TASK GOAL: Below are some entries; state how many of their lines contain the word "Best", with nothing else in the reply.

═════ GIVEN DATA

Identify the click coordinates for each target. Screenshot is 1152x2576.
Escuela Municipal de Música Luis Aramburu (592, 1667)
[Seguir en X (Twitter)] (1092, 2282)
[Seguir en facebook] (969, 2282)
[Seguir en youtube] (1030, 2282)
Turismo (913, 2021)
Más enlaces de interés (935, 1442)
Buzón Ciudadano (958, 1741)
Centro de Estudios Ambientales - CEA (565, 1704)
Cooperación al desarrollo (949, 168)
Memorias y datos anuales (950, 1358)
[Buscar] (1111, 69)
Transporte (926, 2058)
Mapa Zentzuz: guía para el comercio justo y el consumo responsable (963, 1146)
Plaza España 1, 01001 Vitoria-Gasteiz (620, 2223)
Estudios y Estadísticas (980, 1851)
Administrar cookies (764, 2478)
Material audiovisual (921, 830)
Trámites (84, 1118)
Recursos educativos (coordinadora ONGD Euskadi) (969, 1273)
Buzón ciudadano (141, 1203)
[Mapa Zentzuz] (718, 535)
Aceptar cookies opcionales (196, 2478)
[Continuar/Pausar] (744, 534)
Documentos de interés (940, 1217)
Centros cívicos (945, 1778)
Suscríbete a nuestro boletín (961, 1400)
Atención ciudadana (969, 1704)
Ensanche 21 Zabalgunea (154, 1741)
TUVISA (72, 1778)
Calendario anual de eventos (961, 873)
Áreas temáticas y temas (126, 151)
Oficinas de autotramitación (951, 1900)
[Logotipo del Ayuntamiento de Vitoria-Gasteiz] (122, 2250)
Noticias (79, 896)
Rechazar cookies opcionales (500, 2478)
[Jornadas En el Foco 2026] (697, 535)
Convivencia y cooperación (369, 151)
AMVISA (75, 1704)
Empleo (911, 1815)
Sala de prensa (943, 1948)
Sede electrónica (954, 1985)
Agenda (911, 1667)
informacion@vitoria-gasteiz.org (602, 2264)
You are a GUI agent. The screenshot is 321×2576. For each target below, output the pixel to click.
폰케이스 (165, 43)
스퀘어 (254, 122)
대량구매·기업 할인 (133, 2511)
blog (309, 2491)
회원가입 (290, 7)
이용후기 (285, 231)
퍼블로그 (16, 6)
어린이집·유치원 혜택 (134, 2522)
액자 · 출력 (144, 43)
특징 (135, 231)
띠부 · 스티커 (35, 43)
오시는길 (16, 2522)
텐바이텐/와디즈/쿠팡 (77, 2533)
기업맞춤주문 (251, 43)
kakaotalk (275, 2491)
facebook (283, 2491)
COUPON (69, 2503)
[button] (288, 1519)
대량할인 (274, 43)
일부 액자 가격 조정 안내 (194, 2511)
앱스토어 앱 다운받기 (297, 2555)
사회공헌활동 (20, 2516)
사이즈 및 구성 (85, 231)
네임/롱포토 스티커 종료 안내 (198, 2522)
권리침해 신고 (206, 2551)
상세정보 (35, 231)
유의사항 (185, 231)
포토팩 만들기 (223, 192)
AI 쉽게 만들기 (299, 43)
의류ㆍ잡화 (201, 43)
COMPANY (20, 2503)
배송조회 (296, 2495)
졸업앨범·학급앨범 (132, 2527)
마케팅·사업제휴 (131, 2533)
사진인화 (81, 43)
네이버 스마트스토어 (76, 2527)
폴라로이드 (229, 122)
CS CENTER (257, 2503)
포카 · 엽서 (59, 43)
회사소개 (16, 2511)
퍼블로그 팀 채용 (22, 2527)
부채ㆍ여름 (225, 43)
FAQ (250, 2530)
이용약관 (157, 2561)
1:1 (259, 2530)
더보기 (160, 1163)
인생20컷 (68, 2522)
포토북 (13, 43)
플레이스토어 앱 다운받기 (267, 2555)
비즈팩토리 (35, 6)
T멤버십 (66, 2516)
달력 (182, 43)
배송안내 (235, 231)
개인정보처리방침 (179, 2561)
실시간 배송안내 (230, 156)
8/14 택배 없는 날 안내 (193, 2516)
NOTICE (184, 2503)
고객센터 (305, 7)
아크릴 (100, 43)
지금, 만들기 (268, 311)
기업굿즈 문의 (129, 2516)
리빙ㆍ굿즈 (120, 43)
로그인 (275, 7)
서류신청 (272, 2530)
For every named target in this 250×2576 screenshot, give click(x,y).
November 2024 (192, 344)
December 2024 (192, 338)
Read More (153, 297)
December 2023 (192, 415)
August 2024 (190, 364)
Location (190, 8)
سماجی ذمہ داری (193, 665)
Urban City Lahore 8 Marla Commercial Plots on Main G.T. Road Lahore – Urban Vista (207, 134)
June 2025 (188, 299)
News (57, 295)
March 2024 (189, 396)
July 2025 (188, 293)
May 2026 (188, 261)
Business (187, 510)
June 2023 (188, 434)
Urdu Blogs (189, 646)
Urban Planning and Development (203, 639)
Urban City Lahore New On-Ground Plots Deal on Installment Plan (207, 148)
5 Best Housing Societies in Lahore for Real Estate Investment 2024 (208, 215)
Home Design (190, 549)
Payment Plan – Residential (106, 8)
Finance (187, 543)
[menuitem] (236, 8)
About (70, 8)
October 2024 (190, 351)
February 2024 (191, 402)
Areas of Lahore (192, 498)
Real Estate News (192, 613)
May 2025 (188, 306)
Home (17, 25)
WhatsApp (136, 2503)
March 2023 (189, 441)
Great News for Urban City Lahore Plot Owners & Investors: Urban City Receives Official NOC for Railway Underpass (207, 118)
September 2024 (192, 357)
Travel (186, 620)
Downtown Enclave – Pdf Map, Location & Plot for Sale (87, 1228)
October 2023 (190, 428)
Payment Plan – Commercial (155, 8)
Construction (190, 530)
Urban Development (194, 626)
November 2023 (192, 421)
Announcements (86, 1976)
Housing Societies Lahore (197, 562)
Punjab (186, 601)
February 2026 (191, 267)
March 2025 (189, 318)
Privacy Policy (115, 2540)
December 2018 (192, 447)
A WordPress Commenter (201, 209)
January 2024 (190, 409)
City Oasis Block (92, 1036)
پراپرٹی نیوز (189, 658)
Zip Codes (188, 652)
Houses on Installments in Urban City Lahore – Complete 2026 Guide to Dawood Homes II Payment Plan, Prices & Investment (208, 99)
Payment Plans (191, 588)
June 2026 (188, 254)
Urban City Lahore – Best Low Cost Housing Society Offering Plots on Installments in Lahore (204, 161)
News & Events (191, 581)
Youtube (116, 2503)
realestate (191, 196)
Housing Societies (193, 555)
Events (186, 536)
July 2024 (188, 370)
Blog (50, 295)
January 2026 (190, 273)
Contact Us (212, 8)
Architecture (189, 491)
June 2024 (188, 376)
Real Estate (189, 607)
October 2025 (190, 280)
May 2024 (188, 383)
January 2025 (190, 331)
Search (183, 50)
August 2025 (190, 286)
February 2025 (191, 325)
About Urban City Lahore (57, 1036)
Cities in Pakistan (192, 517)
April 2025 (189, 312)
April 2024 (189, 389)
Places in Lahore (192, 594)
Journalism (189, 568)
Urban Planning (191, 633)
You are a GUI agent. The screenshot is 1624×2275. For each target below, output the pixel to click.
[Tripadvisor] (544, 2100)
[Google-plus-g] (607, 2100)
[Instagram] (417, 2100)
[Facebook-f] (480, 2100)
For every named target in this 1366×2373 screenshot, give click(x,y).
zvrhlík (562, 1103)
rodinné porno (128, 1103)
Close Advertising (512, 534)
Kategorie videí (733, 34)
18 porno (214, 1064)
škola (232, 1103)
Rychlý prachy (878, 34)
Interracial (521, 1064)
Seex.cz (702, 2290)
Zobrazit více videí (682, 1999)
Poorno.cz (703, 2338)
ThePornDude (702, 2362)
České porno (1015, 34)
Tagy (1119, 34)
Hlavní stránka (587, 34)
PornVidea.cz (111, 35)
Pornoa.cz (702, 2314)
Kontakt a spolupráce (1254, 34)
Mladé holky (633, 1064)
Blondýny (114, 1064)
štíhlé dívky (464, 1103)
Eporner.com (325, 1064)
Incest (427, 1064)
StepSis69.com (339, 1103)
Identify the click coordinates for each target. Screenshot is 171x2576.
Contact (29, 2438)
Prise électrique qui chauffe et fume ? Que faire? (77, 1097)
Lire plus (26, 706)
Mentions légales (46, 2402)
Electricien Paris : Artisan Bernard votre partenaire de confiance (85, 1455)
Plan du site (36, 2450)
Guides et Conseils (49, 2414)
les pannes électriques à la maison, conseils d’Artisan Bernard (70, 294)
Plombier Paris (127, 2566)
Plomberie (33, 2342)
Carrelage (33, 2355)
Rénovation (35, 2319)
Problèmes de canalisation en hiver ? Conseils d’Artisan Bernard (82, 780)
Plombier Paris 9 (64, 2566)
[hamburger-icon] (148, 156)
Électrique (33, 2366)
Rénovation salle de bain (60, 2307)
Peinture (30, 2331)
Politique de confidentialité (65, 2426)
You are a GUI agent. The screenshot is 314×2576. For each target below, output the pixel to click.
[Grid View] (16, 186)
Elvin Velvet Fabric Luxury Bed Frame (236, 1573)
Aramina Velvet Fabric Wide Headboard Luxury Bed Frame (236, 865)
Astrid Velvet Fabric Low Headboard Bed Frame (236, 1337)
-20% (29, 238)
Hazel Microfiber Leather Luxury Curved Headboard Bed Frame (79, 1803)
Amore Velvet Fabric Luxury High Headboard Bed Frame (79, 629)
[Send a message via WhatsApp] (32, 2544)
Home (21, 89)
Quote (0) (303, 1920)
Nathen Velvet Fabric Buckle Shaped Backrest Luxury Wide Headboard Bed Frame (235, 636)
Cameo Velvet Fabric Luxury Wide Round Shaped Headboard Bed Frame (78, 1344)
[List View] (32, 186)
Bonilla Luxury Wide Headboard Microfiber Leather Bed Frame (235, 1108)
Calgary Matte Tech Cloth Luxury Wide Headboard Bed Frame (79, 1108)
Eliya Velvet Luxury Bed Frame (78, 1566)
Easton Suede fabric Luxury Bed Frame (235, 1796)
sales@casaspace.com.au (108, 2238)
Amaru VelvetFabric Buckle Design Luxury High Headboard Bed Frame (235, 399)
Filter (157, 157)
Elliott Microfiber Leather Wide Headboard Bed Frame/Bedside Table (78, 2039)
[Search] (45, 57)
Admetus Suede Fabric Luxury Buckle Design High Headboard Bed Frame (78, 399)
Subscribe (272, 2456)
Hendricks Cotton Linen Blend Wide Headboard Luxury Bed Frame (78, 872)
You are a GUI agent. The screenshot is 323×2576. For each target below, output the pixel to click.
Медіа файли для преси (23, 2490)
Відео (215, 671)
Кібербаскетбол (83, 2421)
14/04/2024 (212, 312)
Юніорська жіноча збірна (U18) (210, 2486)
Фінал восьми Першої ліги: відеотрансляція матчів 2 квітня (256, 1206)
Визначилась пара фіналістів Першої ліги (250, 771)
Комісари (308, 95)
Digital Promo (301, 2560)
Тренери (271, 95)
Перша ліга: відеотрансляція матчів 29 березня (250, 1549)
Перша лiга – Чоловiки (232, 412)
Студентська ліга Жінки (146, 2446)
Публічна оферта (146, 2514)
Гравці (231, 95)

══════════

ANSWER SPACE: 2